- Opening Delimiter -

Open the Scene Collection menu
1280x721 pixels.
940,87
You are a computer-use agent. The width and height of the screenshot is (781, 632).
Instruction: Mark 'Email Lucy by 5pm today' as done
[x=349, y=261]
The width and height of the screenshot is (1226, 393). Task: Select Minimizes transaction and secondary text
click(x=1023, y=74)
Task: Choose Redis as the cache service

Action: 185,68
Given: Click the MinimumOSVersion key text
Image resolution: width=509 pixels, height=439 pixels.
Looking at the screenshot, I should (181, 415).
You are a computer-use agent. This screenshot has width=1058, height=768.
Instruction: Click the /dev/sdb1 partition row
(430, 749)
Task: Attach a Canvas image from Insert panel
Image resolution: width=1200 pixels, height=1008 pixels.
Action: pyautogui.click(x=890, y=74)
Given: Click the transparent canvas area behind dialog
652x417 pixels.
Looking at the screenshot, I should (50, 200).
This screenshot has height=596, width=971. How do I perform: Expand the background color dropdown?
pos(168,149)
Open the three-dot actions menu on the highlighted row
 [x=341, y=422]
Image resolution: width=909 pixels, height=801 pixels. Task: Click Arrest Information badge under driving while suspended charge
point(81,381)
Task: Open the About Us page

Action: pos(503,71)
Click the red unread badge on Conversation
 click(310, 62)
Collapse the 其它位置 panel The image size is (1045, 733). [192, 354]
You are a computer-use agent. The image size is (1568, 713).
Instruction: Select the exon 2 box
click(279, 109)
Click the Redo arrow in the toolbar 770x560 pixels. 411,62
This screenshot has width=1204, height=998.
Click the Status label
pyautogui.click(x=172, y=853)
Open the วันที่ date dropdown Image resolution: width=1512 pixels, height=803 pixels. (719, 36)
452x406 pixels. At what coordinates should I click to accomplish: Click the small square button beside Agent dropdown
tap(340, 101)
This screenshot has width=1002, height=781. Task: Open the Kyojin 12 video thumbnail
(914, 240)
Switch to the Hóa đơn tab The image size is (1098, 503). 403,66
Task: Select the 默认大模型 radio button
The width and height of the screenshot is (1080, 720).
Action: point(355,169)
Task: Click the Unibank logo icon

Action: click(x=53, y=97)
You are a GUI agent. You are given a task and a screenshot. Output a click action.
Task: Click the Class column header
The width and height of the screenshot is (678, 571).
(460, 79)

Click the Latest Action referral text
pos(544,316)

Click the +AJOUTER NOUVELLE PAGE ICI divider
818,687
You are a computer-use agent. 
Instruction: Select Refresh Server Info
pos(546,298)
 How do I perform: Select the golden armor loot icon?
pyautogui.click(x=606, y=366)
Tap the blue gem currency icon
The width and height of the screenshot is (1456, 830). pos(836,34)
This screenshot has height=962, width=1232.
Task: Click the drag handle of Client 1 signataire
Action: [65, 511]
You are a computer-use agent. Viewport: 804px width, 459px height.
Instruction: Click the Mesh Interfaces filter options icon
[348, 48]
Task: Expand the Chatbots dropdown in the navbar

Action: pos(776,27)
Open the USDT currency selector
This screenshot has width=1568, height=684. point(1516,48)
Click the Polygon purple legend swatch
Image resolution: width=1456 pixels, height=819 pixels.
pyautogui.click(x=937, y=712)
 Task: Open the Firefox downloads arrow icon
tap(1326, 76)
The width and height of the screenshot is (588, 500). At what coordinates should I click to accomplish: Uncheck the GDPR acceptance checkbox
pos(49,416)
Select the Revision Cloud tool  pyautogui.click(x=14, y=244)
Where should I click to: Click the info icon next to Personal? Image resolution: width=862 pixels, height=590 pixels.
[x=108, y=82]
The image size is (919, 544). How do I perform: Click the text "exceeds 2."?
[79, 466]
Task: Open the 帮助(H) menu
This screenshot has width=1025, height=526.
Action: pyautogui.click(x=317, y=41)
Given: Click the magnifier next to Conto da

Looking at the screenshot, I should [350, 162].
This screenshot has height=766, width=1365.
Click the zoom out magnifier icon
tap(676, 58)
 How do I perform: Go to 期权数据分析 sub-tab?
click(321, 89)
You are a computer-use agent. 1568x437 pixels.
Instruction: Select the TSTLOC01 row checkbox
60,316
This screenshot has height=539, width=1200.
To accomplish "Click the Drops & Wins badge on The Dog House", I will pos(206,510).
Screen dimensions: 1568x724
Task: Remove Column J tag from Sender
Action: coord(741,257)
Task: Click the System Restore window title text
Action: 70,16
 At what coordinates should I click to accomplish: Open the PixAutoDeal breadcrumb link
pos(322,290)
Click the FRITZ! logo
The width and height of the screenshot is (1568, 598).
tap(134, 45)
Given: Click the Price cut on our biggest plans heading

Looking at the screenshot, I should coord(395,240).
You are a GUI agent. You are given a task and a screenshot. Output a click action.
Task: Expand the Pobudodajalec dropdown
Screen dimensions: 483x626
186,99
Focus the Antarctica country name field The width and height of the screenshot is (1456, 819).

- Closing Delimiter -

## Task instructions
Look over the records above, and wherever a line contains the string "computer", copy that line.

## Task answer
You are a computer-use agent. The width and height of the screenshot is (781, 632).
You are a computer-use agent. This screenshot has width=1058, height=768.
You are a computer-use agent. The image size is (1568, 713).
You are a computer-use agent. 
You are a computer-use agent. Viewport: 804px width, 459px height.
You are a computer-use agent. 1568x437 pixels.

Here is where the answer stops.